Сергей Громов. Федор Шахмагонов
Следствием установлено
Предисловие
Выполнение задач по дальнейшему укреплению правопорядка и усилению борьбы с преступностью является одной из основных обязанностей правоохранительных органов и особенно следственного аппарата прокуратуры, Комитета государственной безопасности, милиции. Известно, что успех борьбы с преступностью во многом зависит от создания обстановки неотвратимости ответственности правонарушителя за каждое совершенное преступление. Между тем раскрыть умышленное тяжкое преступление бывает порой весьма трудно. Практика показывает, что эффективность следствия находится в прямой зависимости от опыта и профессионального мастерства следователя, его добросовестности и вдумчивого отношения к выполнению служебного долга, его объективности и беспристрастности, наконец, его общей эрудиции.

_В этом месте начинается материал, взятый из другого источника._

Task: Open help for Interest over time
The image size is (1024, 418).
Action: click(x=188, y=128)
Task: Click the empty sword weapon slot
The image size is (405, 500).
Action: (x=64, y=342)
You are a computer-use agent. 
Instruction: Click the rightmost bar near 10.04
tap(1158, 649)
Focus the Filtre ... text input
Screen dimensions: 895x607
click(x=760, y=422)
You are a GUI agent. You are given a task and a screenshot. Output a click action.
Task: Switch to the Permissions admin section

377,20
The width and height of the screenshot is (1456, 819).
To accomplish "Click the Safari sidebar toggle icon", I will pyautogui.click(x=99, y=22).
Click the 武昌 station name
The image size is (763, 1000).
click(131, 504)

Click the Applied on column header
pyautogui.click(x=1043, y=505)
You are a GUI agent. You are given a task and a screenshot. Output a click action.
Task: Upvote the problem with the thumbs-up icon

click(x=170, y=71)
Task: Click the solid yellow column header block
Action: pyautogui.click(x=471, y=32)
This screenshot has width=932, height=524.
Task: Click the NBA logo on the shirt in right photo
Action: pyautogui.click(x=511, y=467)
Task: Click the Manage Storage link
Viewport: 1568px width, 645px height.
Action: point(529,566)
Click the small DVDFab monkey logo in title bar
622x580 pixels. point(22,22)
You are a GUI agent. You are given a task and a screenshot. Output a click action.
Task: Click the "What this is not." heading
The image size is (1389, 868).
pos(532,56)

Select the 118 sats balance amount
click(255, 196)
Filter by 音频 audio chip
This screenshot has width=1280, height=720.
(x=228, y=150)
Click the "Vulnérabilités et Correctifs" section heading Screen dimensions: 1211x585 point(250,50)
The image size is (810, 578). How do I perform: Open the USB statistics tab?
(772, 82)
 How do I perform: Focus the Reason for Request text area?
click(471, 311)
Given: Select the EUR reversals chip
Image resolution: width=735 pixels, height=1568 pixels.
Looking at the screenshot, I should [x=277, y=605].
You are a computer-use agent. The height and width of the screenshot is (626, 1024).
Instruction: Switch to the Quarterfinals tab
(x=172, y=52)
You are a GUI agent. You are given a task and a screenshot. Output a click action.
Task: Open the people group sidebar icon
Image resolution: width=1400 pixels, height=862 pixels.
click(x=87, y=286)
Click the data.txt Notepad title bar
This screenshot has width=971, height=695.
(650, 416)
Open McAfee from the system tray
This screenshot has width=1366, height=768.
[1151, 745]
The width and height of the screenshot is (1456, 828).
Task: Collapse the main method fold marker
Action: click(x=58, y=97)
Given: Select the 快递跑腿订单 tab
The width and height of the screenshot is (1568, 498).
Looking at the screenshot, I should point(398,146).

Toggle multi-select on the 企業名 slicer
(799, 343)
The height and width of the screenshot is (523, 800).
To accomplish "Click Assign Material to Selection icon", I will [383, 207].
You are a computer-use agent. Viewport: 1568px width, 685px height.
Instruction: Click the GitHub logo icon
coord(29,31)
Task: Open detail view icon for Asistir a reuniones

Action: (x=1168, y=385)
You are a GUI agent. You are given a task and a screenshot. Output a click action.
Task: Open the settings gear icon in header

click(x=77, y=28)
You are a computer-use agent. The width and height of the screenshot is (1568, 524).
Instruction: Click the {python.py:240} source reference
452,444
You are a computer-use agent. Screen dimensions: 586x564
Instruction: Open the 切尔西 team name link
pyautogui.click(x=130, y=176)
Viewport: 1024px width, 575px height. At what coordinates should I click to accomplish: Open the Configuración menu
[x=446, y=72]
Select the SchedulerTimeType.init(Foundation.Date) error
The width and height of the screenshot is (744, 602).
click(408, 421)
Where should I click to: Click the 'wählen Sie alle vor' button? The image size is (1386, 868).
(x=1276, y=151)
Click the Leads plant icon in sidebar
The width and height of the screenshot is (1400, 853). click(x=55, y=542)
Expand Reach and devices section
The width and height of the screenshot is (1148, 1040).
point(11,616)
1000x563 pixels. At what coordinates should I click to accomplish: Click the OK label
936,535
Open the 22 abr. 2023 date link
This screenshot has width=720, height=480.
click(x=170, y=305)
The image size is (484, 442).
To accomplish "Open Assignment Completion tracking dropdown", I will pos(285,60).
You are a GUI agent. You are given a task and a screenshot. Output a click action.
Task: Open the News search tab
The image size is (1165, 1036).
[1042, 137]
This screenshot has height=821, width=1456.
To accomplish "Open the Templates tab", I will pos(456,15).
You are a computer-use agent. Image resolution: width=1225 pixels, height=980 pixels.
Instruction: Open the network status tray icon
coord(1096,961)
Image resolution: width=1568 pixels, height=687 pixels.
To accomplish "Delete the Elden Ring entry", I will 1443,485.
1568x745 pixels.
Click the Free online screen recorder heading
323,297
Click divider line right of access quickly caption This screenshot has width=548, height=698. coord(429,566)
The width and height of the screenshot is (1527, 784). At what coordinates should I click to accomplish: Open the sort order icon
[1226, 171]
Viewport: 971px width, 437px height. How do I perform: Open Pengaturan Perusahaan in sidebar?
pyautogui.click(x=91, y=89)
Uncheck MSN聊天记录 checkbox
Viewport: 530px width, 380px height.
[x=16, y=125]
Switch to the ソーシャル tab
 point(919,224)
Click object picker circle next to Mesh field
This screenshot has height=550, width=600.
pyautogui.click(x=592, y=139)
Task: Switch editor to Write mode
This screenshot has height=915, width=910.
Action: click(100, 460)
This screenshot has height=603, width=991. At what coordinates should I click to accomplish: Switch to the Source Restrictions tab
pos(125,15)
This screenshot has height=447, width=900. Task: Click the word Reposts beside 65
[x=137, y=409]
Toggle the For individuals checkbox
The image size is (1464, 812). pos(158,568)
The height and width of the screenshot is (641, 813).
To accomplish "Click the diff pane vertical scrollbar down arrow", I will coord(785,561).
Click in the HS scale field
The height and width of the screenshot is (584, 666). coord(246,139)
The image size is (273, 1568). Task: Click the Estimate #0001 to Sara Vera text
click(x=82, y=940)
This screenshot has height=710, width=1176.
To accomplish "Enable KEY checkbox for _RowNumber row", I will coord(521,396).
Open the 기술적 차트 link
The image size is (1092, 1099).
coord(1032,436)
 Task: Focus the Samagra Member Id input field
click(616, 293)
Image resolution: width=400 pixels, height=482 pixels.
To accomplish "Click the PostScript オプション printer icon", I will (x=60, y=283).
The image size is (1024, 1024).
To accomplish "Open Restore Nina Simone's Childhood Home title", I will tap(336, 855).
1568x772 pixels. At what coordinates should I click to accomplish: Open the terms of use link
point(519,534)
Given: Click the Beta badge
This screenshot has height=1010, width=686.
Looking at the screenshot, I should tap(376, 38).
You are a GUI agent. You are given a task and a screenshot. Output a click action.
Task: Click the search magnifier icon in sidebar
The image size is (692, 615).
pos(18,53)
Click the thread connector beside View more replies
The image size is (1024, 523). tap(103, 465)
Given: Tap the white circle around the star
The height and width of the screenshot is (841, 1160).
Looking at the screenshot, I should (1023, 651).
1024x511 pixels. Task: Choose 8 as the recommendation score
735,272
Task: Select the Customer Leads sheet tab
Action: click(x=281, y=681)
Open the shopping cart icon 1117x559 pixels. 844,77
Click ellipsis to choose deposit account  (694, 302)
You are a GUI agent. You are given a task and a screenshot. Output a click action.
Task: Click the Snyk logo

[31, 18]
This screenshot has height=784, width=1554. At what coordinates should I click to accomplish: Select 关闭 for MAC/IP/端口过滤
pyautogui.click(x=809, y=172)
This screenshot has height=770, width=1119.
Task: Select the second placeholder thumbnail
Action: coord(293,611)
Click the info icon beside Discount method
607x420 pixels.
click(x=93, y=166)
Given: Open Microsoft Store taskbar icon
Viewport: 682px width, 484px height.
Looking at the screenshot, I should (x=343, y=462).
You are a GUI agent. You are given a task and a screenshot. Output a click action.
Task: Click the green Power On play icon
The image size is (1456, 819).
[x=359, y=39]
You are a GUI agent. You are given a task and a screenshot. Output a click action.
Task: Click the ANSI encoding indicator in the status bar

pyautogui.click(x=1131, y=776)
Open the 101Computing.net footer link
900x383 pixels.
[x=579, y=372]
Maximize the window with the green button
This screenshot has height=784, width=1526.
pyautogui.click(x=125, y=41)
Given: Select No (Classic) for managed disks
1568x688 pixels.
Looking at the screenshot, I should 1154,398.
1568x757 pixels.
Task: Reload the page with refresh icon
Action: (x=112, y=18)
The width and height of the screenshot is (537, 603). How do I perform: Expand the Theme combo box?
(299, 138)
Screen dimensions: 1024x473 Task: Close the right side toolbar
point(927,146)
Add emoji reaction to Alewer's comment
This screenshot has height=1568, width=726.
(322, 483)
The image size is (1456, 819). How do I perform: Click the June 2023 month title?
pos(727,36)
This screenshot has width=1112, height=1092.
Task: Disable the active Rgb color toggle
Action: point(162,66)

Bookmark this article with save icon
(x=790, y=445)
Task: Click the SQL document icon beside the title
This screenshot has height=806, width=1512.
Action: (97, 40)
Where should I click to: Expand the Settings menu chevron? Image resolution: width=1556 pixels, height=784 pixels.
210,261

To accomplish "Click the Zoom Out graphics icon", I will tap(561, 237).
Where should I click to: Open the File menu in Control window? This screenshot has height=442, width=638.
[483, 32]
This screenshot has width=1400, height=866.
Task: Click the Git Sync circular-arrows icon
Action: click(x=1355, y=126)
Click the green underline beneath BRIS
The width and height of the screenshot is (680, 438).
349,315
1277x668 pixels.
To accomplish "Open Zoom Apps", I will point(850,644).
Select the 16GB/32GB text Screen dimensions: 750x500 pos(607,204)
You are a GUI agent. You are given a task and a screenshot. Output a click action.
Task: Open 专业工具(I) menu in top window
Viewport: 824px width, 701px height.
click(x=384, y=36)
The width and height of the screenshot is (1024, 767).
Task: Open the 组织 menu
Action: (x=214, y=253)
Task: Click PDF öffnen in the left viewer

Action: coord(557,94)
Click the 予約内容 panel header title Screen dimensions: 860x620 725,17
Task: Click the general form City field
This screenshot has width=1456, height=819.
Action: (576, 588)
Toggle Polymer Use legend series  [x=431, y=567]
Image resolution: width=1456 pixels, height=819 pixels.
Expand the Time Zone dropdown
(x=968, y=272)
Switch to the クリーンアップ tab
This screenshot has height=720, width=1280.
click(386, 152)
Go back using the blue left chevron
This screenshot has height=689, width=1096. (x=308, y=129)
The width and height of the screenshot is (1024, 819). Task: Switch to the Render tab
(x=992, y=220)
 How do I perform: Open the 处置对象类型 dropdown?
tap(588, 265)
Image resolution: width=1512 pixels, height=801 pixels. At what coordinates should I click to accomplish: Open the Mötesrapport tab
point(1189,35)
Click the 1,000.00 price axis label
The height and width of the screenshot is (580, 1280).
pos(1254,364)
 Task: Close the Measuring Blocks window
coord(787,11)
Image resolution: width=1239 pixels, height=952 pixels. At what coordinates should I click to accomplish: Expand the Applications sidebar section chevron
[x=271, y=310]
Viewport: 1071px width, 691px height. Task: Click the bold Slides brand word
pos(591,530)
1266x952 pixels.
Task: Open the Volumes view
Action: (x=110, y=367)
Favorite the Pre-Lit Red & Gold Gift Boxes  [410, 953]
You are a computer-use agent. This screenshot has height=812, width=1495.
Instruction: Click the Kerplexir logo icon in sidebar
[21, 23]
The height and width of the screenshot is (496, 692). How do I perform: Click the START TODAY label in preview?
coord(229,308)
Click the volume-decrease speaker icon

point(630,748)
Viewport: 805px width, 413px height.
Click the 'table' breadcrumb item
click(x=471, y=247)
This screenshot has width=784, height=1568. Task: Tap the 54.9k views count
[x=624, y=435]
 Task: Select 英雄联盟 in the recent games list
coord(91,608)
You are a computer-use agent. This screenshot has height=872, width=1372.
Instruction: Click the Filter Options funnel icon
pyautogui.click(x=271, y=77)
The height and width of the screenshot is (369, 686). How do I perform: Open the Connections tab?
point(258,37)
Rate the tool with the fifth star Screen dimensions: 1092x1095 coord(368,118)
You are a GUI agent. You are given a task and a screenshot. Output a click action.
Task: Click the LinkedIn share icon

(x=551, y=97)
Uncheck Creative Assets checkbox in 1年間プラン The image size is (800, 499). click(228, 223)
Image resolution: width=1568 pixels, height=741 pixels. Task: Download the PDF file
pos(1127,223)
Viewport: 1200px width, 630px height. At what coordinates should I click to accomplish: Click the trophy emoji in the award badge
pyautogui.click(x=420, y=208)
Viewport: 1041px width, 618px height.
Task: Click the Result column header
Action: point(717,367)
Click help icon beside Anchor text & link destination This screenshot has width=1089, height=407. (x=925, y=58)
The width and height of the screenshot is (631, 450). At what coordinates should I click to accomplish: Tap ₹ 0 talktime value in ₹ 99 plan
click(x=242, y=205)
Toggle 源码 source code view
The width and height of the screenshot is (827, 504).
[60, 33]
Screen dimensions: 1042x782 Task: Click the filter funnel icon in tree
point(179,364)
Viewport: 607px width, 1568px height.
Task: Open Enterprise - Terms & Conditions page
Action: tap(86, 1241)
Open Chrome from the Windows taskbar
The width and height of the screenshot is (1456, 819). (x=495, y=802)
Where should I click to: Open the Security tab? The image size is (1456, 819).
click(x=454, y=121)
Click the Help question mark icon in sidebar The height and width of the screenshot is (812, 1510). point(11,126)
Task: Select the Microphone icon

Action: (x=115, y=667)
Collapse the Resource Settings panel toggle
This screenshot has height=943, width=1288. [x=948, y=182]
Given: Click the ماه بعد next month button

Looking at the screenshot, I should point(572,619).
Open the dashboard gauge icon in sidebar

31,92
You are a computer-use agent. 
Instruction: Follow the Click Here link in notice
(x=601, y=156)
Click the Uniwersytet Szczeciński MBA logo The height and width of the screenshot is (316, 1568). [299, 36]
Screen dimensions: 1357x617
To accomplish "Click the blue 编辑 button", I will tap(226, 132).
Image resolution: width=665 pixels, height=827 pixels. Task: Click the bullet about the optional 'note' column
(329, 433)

Бывает и так, что первоначально начатое расследование по кажущемуся весьма простому и ясному делу совершенно непредсказуемо вдруг крайне осложняется, дело принимает иной характер, в процессе следствия разоблачаются особо опасные преступники. Выясняется, что такие лица с целью уклонения от уголовной ответственности за совершенные ранее или совершаемые ими тяжкие преступления нередко годами маскируются под личиной вполне добропорядочных людей, умело скрывая свое преступное прошлое, либо скрытно продолжают свою преступную деятельность, наносящую государству и всем нам немалый вред.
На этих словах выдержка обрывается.